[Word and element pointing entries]
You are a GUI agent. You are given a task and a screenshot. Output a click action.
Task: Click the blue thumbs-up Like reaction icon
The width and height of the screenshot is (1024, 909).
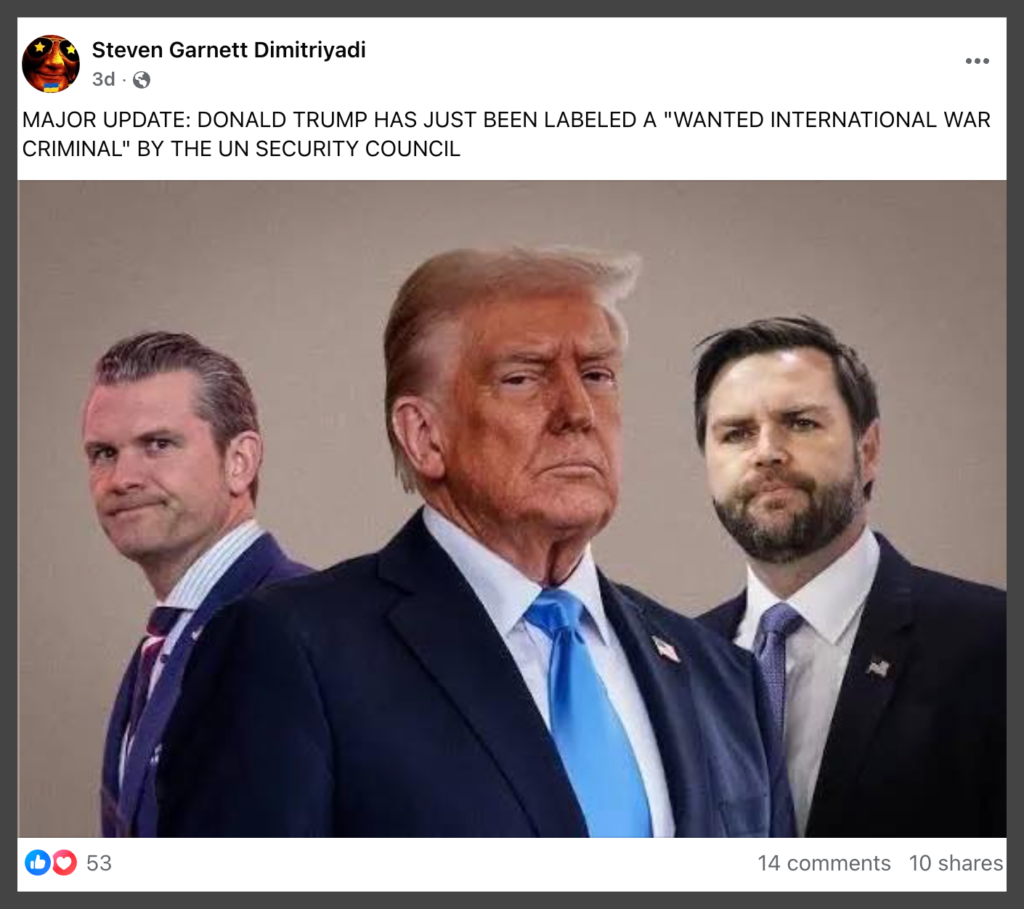coord(37,863)
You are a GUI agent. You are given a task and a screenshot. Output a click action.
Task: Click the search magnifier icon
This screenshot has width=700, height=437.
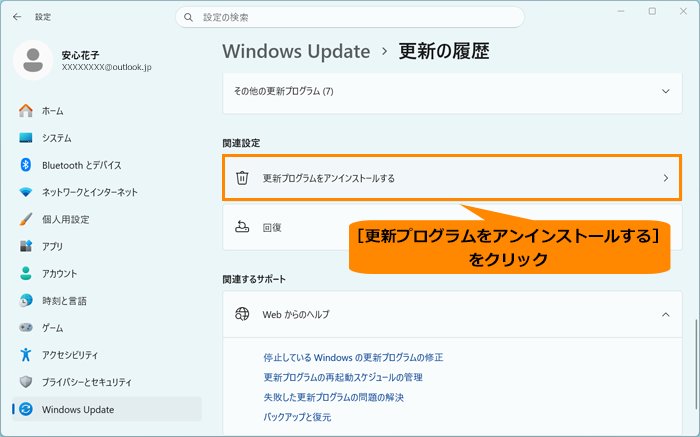tap(188, 17)
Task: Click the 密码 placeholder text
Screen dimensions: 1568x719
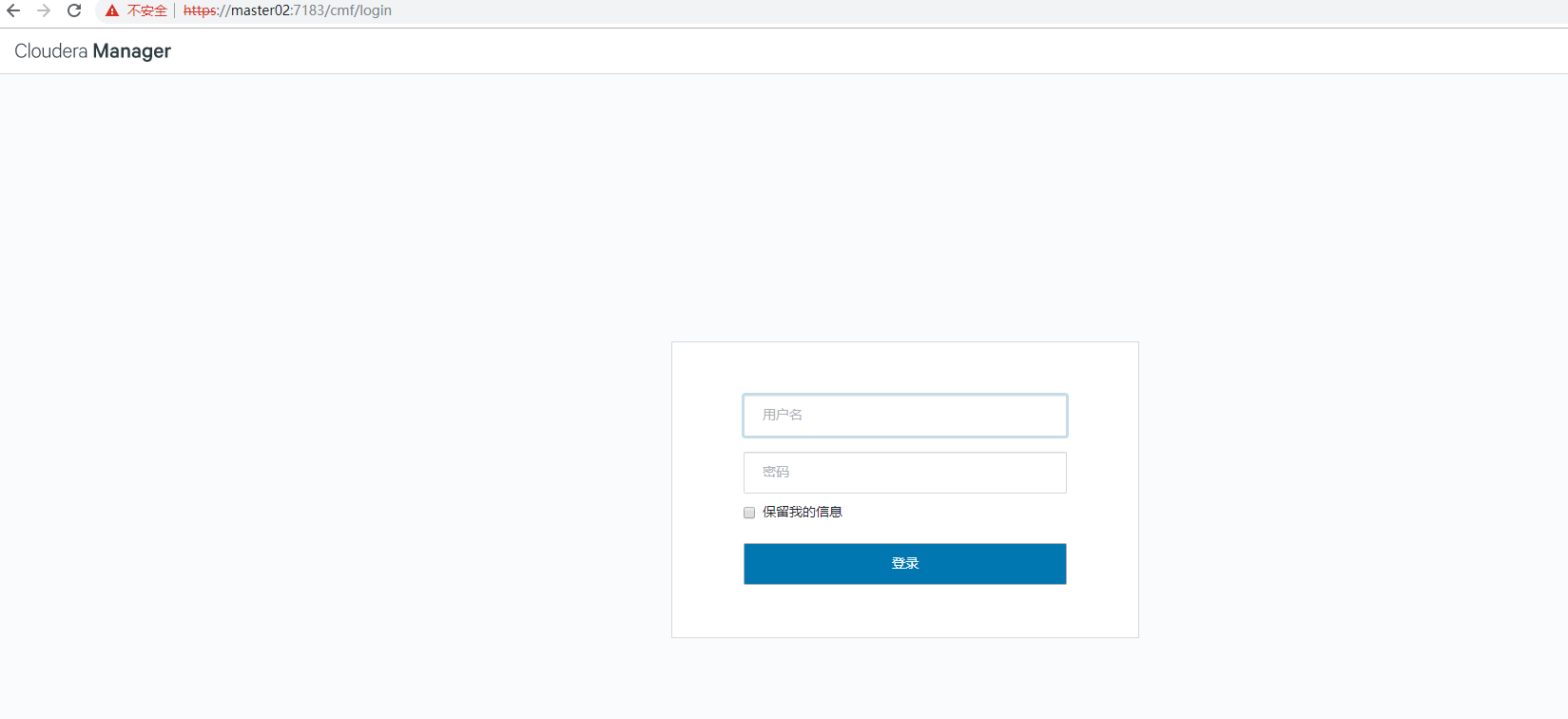Action: pos(776,472)
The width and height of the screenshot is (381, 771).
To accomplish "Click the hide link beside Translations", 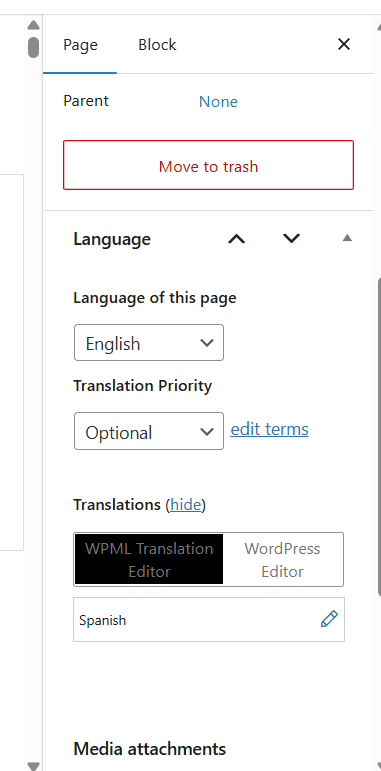I will point(186,505).
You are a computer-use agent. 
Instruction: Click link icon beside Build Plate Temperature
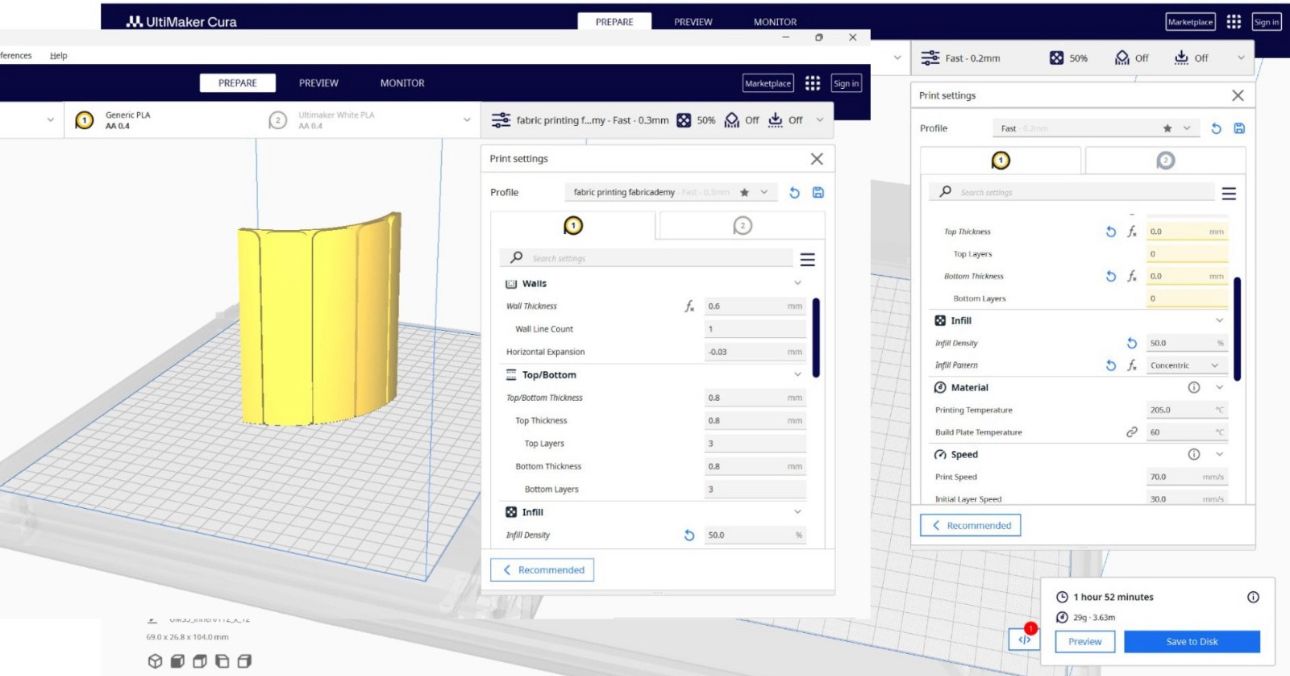(x=1131, y=432)
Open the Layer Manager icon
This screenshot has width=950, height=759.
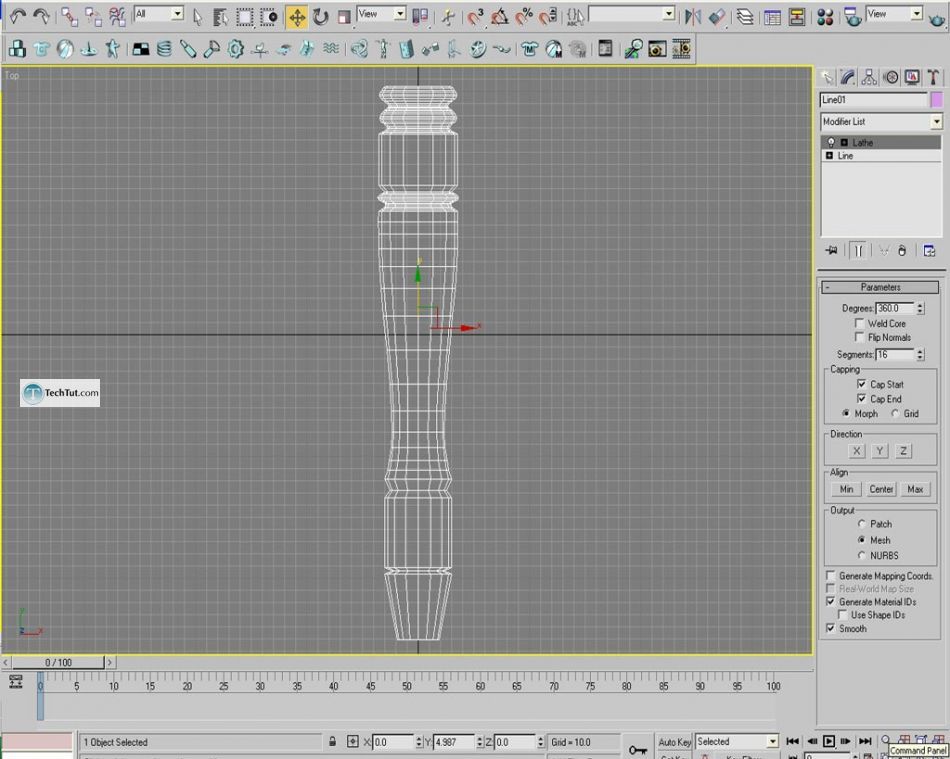pos(746,17)
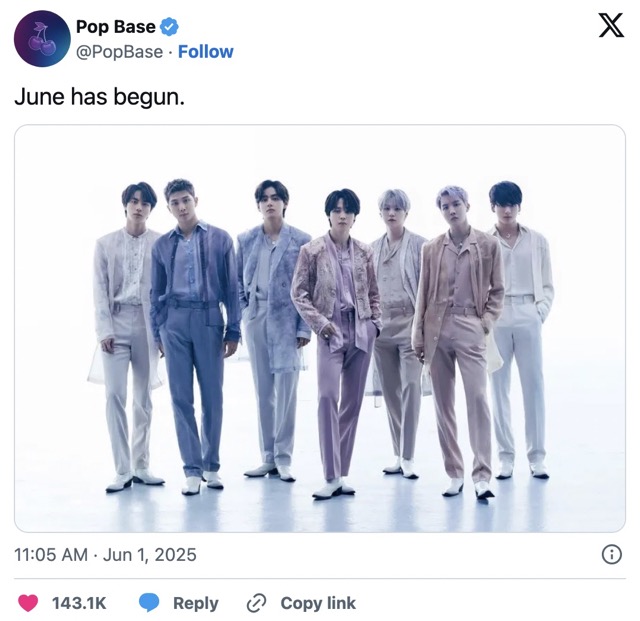Viewport: 640px width, 621px height.
Task: Click the person in the pink-beige suit
Action: point(459,341)
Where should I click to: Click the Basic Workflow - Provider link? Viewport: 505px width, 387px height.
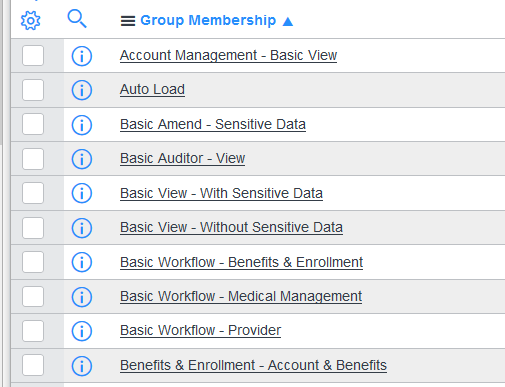coord(200,330)
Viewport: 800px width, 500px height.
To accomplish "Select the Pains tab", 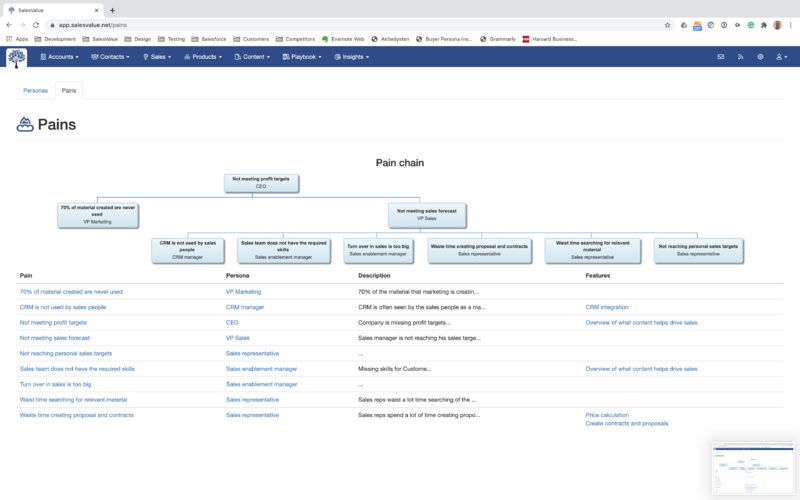I will tap(69, 90).
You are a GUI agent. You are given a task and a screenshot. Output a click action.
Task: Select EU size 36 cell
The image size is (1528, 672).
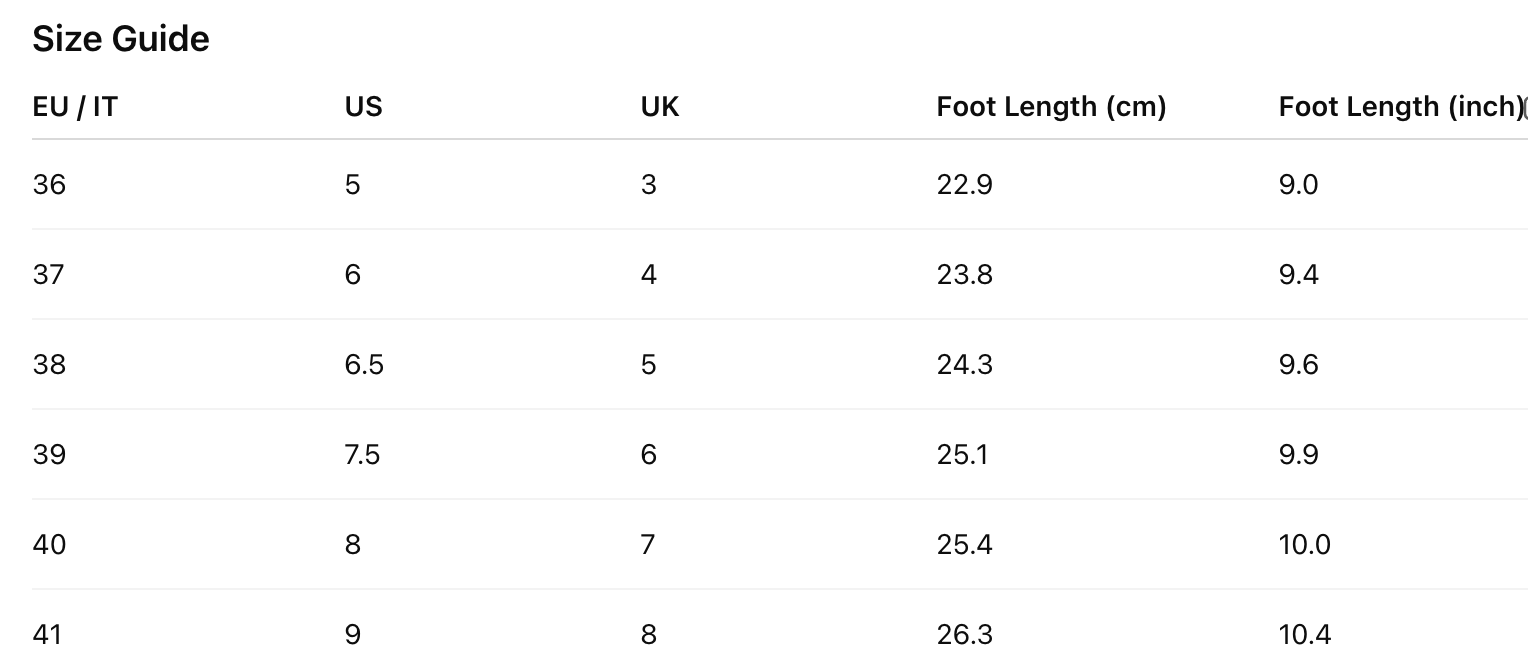click(x=49, y=184)
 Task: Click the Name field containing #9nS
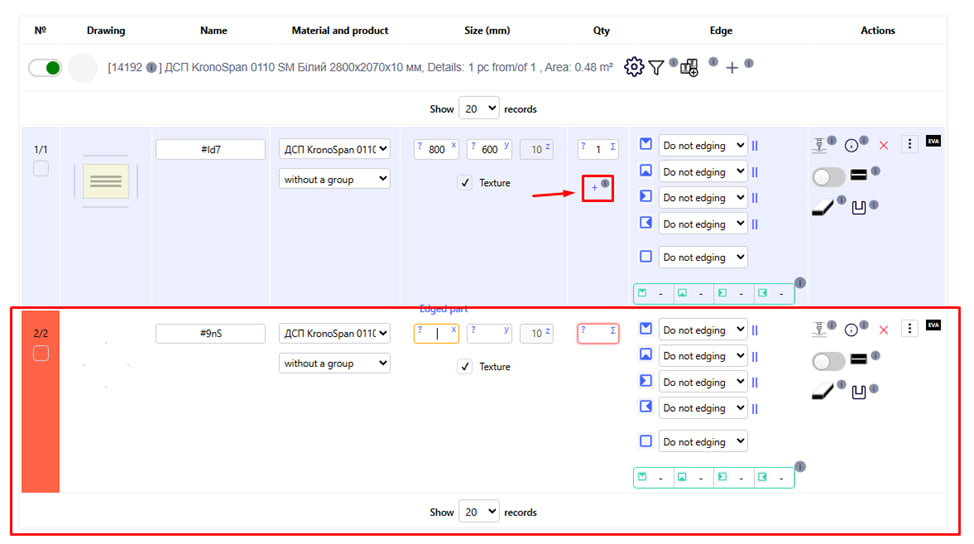click(210, 334)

• Short problem: Pick out every line above that contains the word "This", and copy each one in full. Case counts, so a line with the string only in different capitalization does not qualify.

• Complete response:
This screenshot has width=700, height=437.
This screenshot has width=950, height=759.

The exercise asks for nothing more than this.